— Goal of the exercise —
Using the records that appear below, write out exactly the lines from the one with "ΠΙΤΕΣ (22, 872)" through the one with "ΑΡΝΙ (20, 946)", keeping both end lines.

*** Data supplied ***

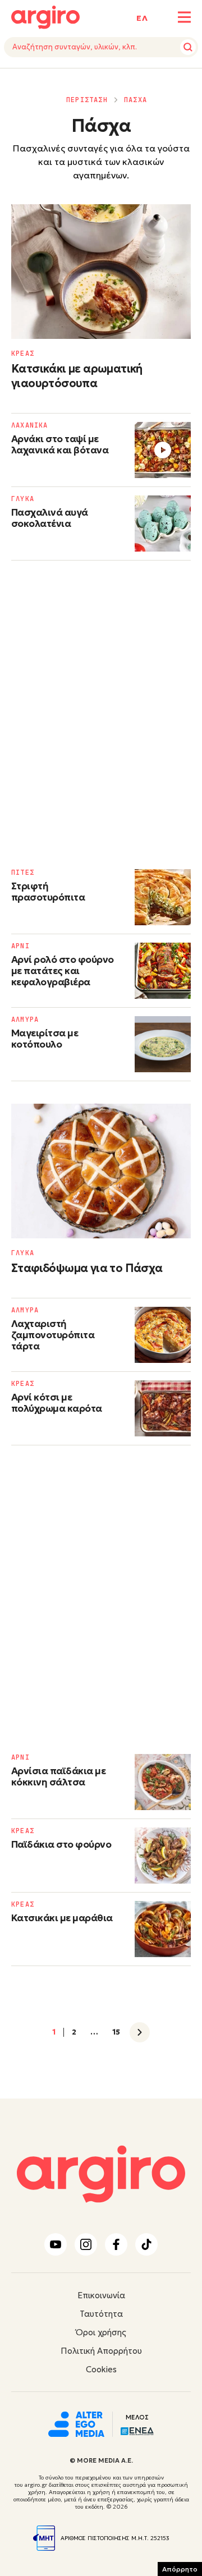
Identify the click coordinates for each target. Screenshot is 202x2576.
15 (116, 2032)
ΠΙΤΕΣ (22, 872)
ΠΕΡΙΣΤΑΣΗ (87, 100)
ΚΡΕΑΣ (22, 353)
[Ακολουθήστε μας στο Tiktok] (146, 2244)
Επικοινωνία (101, 2295)
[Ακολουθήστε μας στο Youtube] (55, 2244)
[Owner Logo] (76, 2422)
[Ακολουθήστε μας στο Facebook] (116, 2244)
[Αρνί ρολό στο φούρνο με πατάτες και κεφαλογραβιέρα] (163, 971)
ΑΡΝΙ (20, 946)
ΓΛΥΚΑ (22, 498)
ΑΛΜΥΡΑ (25, 1019)
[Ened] (137, 2430)
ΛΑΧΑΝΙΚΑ (29, 425)
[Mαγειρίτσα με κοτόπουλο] (163, 1044)
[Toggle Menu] (184, 17)
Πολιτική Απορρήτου (101, 2350)
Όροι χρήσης (101, 2332)
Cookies (101, 2369)
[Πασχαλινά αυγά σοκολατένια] (163, 523)
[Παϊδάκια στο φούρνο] (163, 1855)
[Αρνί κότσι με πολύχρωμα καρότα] (163, 1408)
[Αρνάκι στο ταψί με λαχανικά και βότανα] (163, 450)
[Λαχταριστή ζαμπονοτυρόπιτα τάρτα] (163, 1335)
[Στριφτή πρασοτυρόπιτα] (163, 897)
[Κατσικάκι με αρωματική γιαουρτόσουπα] (101, 271)
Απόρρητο (180, 2569)
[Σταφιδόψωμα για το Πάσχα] (101, 1171)
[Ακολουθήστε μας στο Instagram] (86, 2244)
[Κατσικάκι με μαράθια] (163, 1929)
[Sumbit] (188, 47)
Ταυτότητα (101, 2313)
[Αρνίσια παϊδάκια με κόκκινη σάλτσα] (163, 1782)
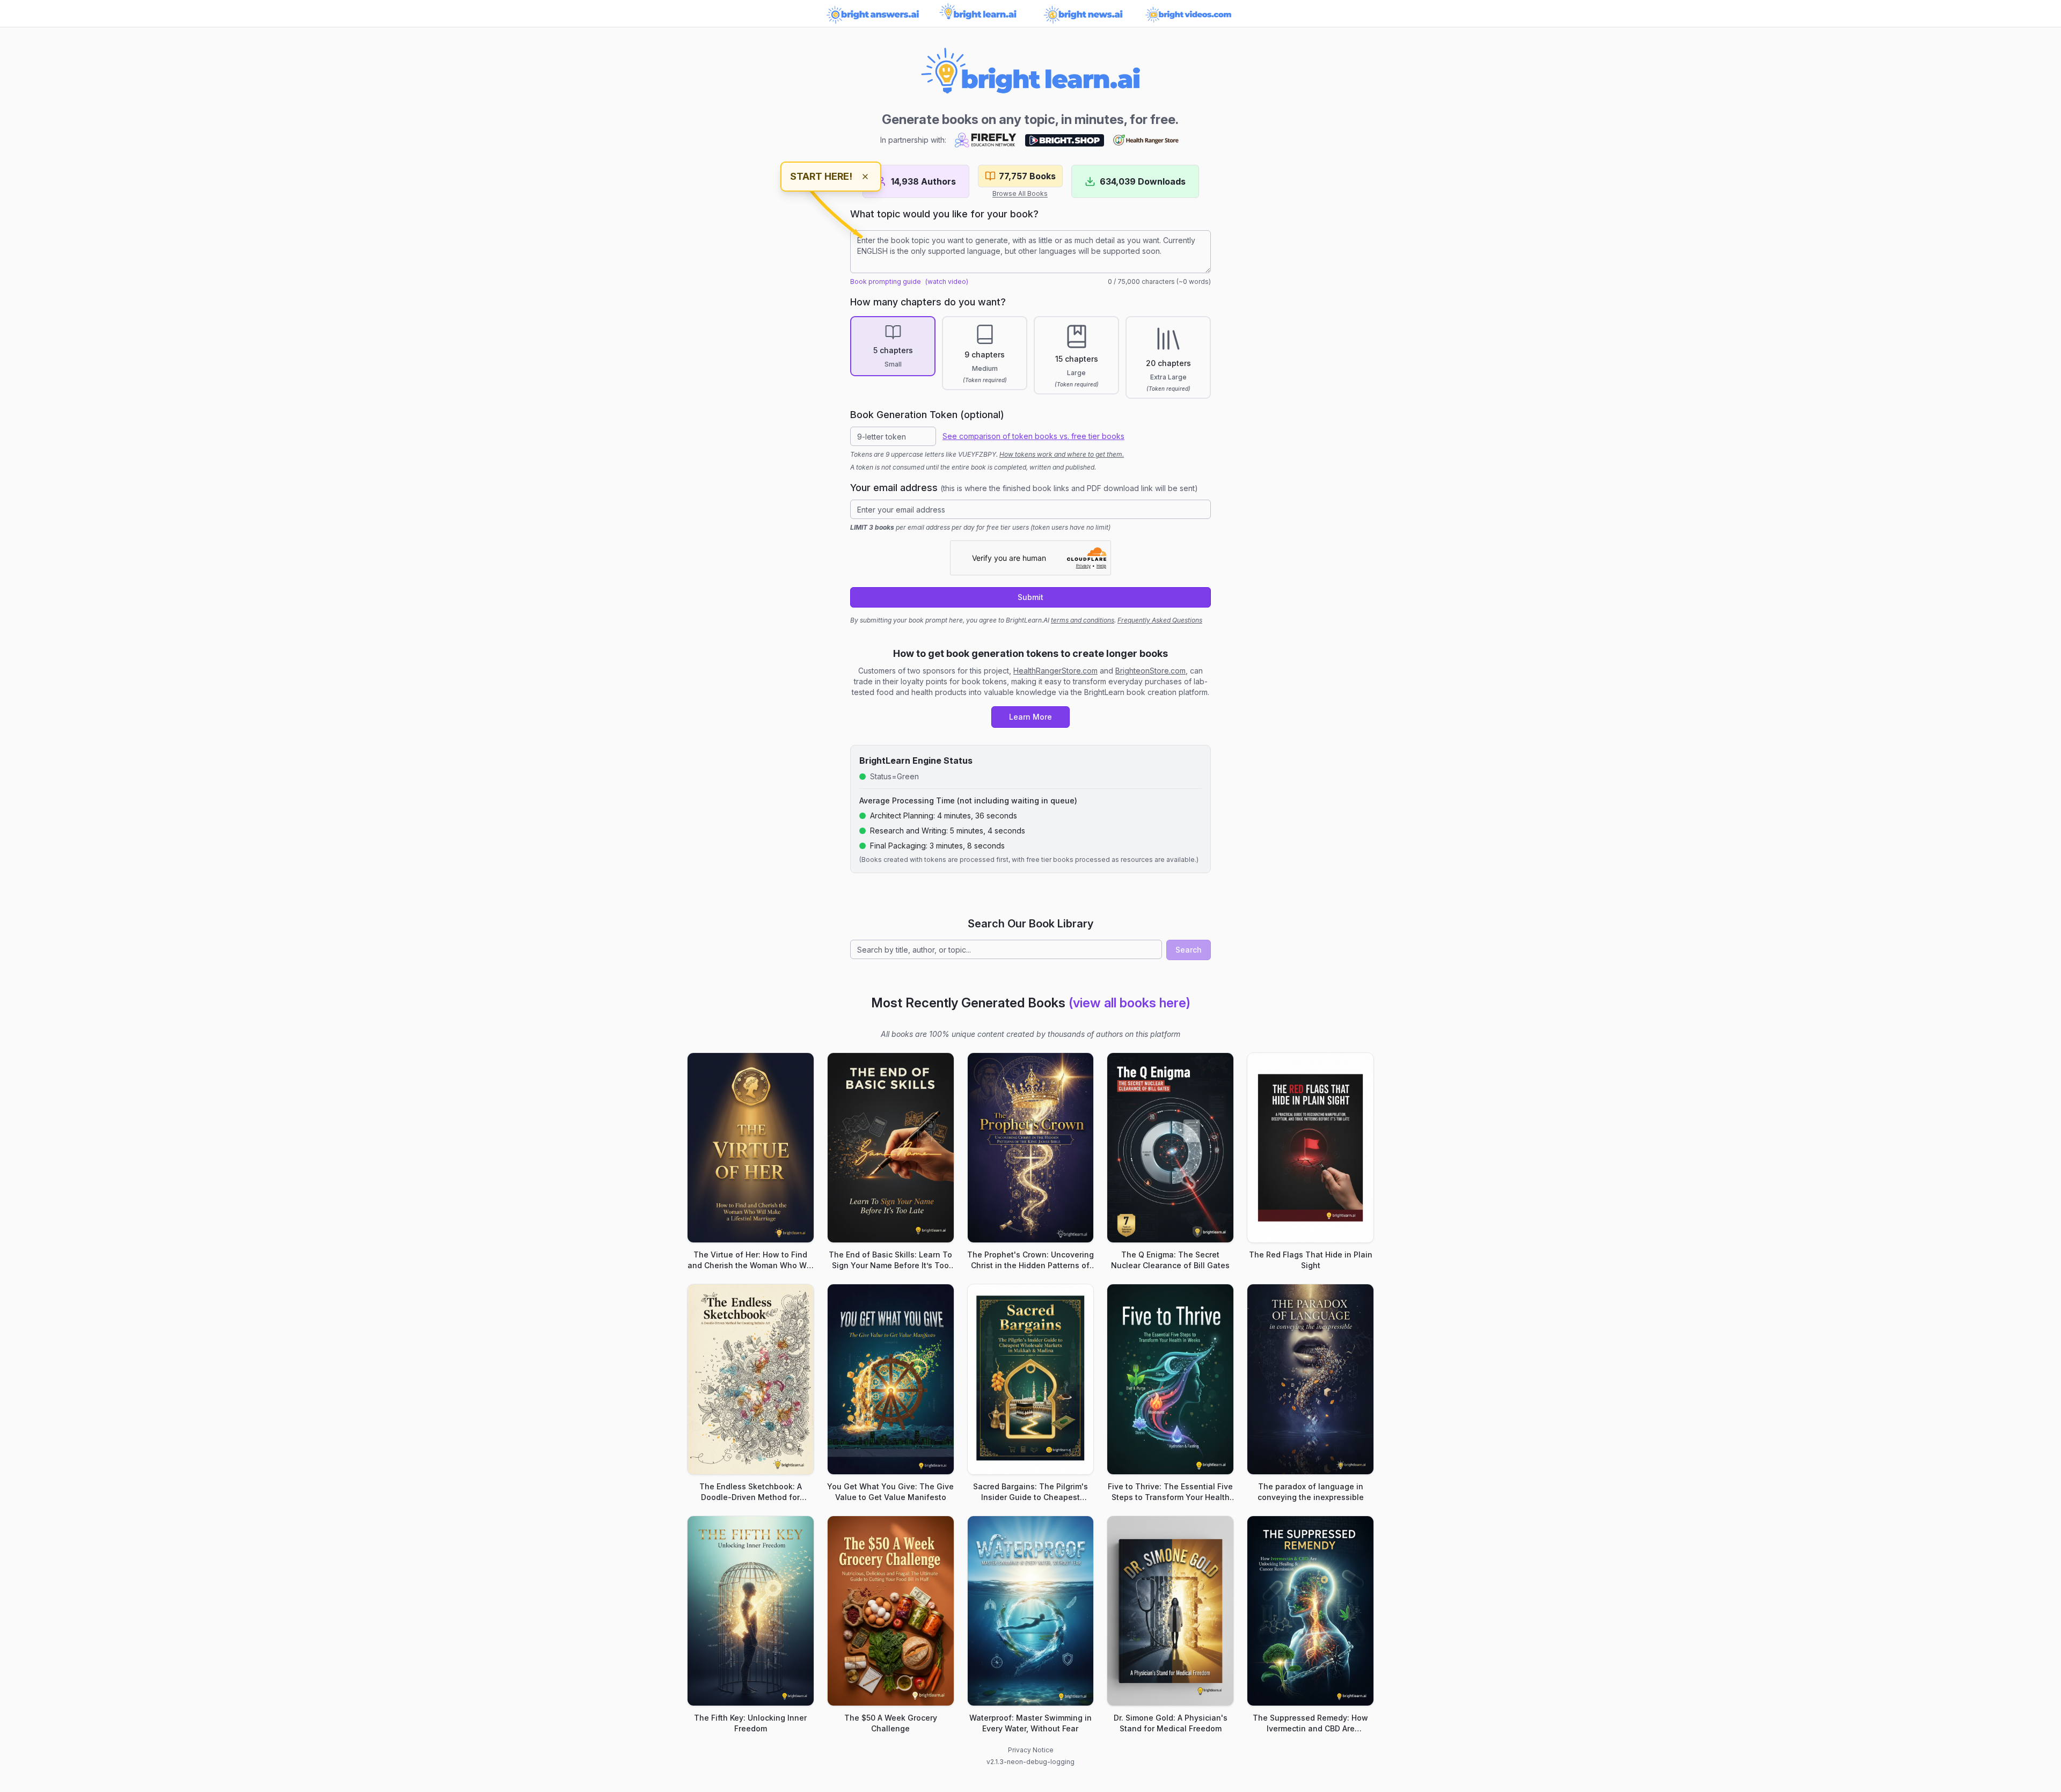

*** End of Data supplied ***

— Solution to this problem —
ΠΙΤΕΣ (22, 872)
ΠΕΡΙΣΤΑΣΗ (87, 100)
ΚΡΕΑΣ (22, 353)
[Ακολουθήστε μας στο Tiktok] (146, 2244)
Επικοινωνία (101, 2295)
[Ακολουθήστε μας στο Youtube] (55, 2244)
[Owner Logo] (76, 2422)
[Ακολουθήστε μας στο Facebook] (116, 2244)
[Αρνί ρολό στο φούρνο με πατάτες και κεφαλογραβιέρα] (163, 971)
ΑΡΝΙ (20, 946)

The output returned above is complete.